Believing in Hope:
Up to 30% of the cancer stem cells found in some patient tumors analyzed in Simeones research were positive for CD44 and c-Met and were
"incredibly aggressive," according to Simeone. "Tumors with lower populations of CD44 and c-Met were much less aggressive and don't seem to
metastasize in mice." These cells may be key to defining a cancer stem cell "signature" in pancreatic cancer.
U-M researchers work to shed light on the grim world of pancreatic cancer, con't.
Limited treatment optionsIn 15 to 20% of patients diagnosed with pancreatic cancer, surgery is an option, because the tumor is still confined within the pancreas. But the procedure is complicated by the tumors tendency to surround major blood vessels and nearby organs in the abdomen. Removing the tumor without damaging a major artery or vein requires the highest levels of experience and skill and sometimes is simply impossible. Giving patients chemotherapy and radiation prior to surgery can help shrink the tumor and make it easier to remove surgically. And if the tumor cannot be removed with surgery, chemoradiation is the only possible treatment option.
One of the drugs most often used to treat pancreatic cancer is gemcitabine. It's called a radiation sensitizer because, in addition to directly killing tumor cells, it makes tumor cells more sensitive to radiation. Determining the most effective way to combine gemcitabine with radiation has been a major focus of clinical trials conducted by U-M oncologists. U-M clinical researchers also are testing the effectiveness of combining gemcitabine with another class of drugs called checkpoint inhibitors that interfere with cells ability to repair damaged DNA.
While surgery and chemotherapy are widely accepted as treatments for pancreatic cancer, the effectiveness of radiation therapy is more controversial, especially for patients after surgery. A clinical trial in Europe of patients who had chemoradiation therapy after surgical resection of their tumor found no benefit. But a trial in the United States found that patients lived longer if they received post-surgical chemoradiation. A new clinical trial involving pancreatic cancer patients from many medical centers in Europe and the U.S., including the U-M Health System, will attempt to answer the question more definitively.
Theodore S. Lawrence, M.D., Ph.D., the Isadore Lampe Collegiate Professor of Radiation Oncology and chair of the department, believes the results of the new trial will prove that radiation is an important part of the treatment protocol.

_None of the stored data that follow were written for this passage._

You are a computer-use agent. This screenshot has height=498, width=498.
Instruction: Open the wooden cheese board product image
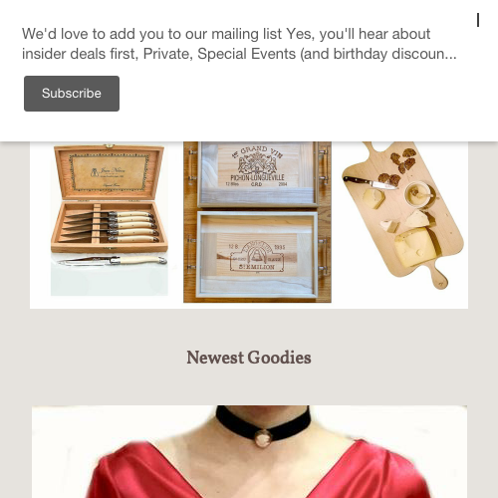402,215
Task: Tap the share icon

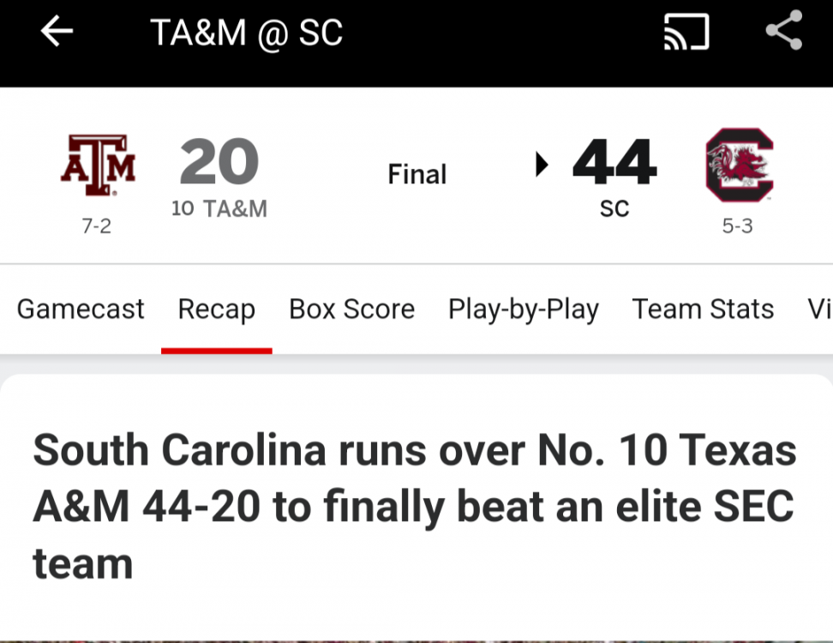Action: 783,33
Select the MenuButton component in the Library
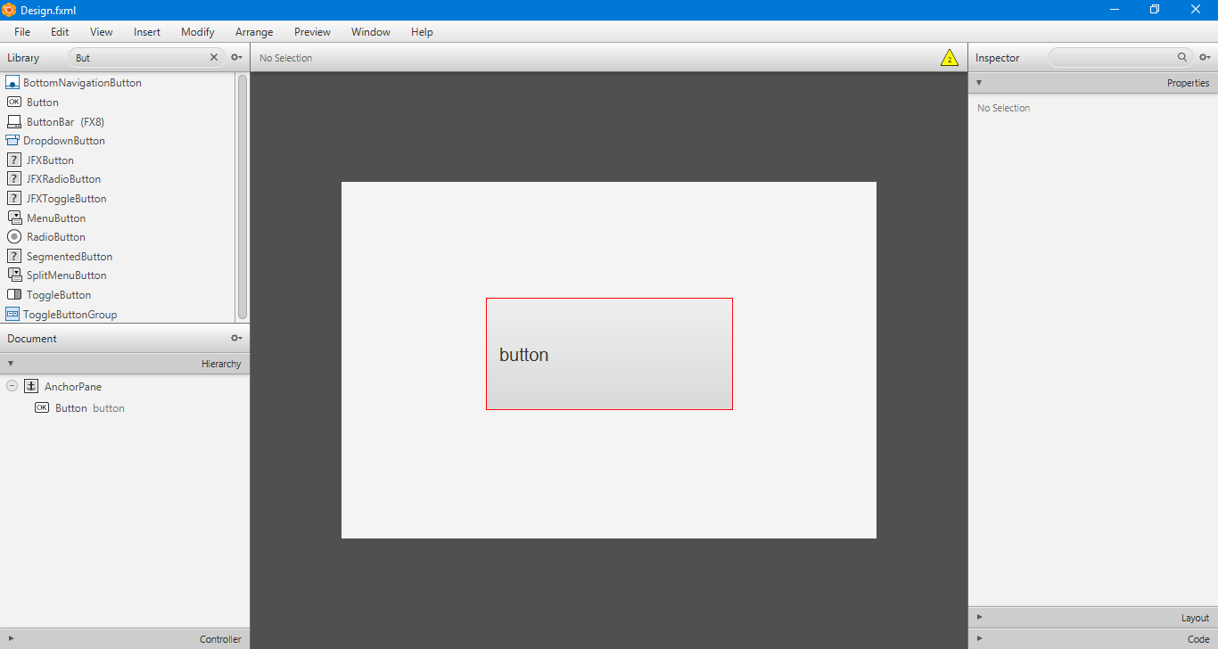Image resolution: width=1218 pixels, height=649 pixels. click(55, 218)
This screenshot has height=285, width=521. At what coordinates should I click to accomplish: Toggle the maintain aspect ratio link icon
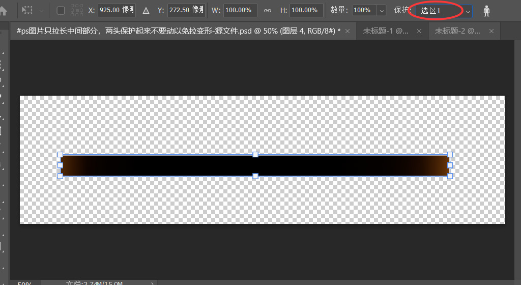tap(268, 10)
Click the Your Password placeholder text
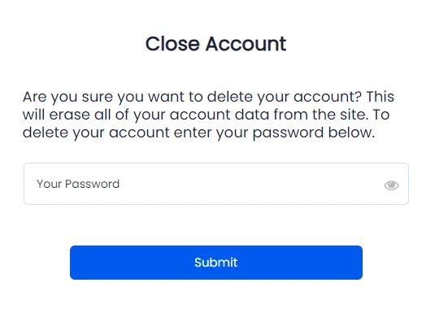 point(78,184)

"In my opinion, the evidence is incontrovertible that, for patients who have a tumor that cant be removed, adding radiation to chemotherapy is better than using chemotherapy alone," says Lawrence. But he emphasizes that not just any type of radiation will do.

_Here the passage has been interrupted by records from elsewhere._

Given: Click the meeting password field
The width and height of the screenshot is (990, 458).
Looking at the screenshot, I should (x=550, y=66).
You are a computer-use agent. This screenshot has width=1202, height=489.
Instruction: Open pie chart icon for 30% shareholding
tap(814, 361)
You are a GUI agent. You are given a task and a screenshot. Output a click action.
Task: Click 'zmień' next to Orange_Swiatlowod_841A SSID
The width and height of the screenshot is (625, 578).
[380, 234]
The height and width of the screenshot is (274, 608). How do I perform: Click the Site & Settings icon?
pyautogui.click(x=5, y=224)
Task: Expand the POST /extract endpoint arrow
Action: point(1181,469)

Lawrence says U-M researchers have perfected the use, in pancreatic cancer, of an advanced technique called intensity-modulated radiation therapy (IMRT). It allows radiation oncologists to deliver the most intense dose of radiation to the tumor, while minimizing radiation to surrounding tissue and organs especially the duodenum of the small intestine, which surrounds the pancreas.

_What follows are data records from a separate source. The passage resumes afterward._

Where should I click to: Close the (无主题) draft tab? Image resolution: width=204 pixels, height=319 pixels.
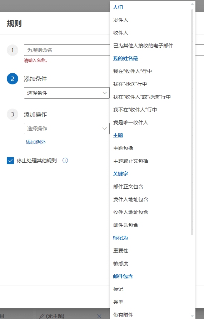99,316
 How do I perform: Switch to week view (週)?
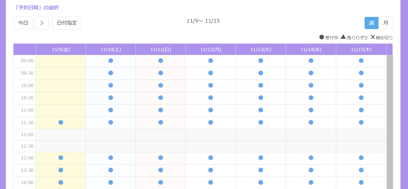point(372,23)
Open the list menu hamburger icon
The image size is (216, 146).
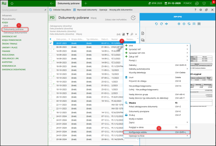[136, 34]
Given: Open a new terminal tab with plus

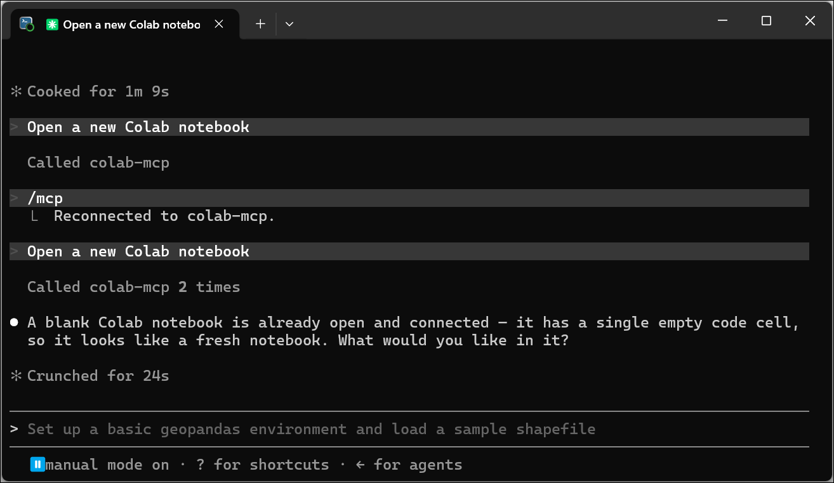Looking at the screenshot, I should 260,24.
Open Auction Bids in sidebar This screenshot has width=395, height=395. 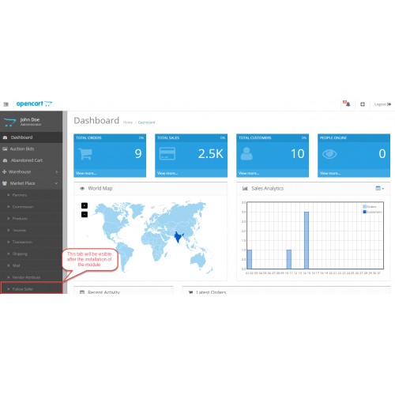coord(32,149)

"With IMRT technology, we can curve the high-dose region, so it hits the tumor and just skims the duodenum," says Lawrence. "Minimizing radiation damage to the duodenum helps reduce side effects from treatment."
Even though treatment options are limited, current outcomes arent good, and a cure remains a distant goal, those who work with and on behalf of pancreatic cancer patients are undaunted. "I'm a big believer in hope," says Simeone. "I always talk to my patients about the various therapies we have to buy them time."